• Фрагмент текста:
★ ★ ★ ★
Философы высказывают изумление и пожимают плечами перед крайнею поверхностностью суждений автора о важнейших философских и религиозных вопросах3. Наконец, музыкальные критики подшучивают в газетных фельетонах над несколько высокопарными и туманными суждениями д-ра философии о музыкальных произведениях знаменитейших немецких композиторов. Мы, с своей стороны, по прочтении книги Штрауса, убедились в неточности и неправильности заглавия, данного ей автором. По нашему мнению, своей книге Штраус должен бы дать такое заглавие: «Старая и устаревшая вера». Это название было бы справедливо в двояком отношении: во-первых, в том, что Штраус большею частью, за весьма немногими исключениями, повторяет в своей книге старые предрассудки и предзанятые тенденции, частью свои собственные, частью чужие; во-вторых, в том, что мировоззрение, выдаваемое им за новейшее, в сущности несравненно старше христианского по времени происхождения. В сущности, это мировоззрение ничем не отличается от мировоззрения языческой дохристианской древности. Штраус, с его универсом, с его первобытными обезьянами, с его моралью, отдающей по местам запахом стоицизма, по местам запахом древнего эпикурейства, проповедует в своей новой вере людям то, что человечество слышало до явления христианства и что даже в то время не удовлетворяло более серьезные умы. Обоготворение вселенной, проектируемое для нового человечества, так же древне, как язычество, – и по многим отношения представляет ступень, низшую того идолопоклонства, которое осмеивали древние Пророки. Убеждение Штрауса в происхождении человека от обезьяны сближает отчасти его новую веру с верованиями первобытных диких народов, исповедующих религию фетишизма и зоолатрия, у которых, как показывают новейшие исследования, очень сильно распространено было мнение о своем происхождении от разных видов животных. На основании всего этого, мы позволяем себе думать, что в книге Штрауса мы встретили не новейшее мировоззрение, а мировоззрение «просвещенных дикарей XIX столетия».
★ ★ ★ ★
• Исходные строки:
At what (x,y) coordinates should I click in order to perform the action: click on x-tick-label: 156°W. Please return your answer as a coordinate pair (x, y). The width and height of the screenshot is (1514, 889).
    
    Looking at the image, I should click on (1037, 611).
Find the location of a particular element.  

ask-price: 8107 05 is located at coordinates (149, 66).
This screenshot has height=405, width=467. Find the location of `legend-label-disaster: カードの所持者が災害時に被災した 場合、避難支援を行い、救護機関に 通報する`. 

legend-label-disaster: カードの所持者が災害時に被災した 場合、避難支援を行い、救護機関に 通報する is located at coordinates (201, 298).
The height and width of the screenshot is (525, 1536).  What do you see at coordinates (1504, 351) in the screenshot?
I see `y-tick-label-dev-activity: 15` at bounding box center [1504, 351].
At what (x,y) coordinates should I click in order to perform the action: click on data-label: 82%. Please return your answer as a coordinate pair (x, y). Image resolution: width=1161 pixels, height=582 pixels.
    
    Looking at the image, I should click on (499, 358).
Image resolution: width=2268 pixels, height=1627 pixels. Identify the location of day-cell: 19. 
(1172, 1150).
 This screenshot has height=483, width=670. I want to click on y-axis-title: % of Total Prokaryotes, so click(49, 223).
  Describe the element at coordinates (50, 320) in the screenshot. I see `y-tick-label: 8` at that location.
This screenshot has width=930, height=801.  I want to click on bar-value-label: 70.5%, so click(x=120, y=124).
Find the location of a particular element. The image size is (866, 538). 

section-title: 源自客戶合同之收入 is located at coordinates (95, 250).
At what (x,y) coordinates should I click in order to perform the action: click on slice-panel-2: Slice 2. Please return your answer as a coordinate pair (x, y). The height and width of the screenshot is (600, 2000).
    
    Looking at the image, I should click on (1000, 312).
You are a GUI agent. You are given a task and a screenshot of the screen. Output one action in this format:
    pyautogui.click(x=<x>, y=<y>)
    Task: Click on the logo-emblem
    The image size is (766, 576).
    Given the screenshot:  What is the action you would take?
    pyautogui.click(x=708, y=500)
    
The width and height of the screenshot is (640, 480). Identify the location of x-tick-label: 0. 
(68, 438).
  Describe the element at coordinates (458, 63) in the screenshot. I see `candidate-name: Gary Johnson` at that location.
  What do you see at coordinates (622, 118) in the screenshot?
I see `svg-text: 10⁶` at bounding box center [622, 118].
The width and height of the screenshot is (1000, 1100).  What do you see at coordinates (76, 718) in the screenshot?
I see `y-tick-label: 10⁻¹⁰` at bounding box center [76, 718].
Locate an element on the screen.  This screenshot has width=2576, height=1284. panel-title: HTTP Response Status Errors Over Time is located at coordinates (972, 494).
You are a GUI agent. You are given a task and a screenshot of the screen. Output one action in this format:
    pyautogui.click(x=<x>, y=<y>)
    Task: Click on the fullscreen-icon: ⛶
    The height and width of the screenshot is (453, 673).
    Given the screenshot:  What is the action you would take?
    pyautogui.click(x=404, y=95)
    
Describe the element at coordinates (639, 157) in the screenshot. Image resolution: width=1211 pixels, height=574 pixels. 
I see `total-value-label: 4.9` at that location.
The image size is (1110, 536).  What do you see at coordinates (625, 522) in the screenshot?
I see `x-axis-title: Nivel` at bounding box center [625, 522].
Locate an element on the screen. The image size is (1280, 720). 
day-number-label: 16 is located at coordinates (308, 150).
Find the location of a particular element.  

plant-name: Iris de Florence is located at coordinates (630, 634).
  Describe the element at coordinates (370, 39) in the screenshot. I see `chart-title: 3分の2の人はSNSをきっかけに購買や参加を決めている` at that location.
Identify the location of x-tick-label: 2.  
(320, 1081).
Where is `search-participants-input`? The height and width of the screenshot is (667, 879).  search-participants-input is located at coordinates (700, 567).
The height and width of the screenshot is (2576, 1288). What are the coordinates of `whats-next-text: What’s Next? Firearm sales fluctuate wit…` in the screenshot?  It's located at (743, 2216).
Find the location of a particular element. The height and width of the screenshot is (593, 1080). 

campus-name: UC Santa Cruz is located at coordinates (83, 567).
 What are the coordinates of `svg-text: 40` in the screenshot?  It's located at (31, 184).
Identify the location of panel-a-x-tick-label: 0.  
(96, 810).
★ ★ ★ ★
• Вопросы:
**A)** Какое заглавие, по мнению автора отрывка о книге Штрауса, следовало бы дать этой книге?
**B)** Напишите продолжение отрывка о книге Штрауса, начиная после его последнего предложения.
Строки здесь ни при чем.

• Ответы:
**A)** «Старая и устаревшая вера».

**B)**
* * *

1

Du Bois – Reymonds, uber die Granzen der Natur Erkentniss.

2

Статья профессора Губера в «Allgemei ne Zeitung» по поводу книги Штрауса. Декабрь 1872.

3

Статья Carriere в Deutsche «Allgemeine Zeitung».


Источник: Н.П. Рождественский. Старая и новая вера // Христианское чтение. 1873. No 3. С. 401–454.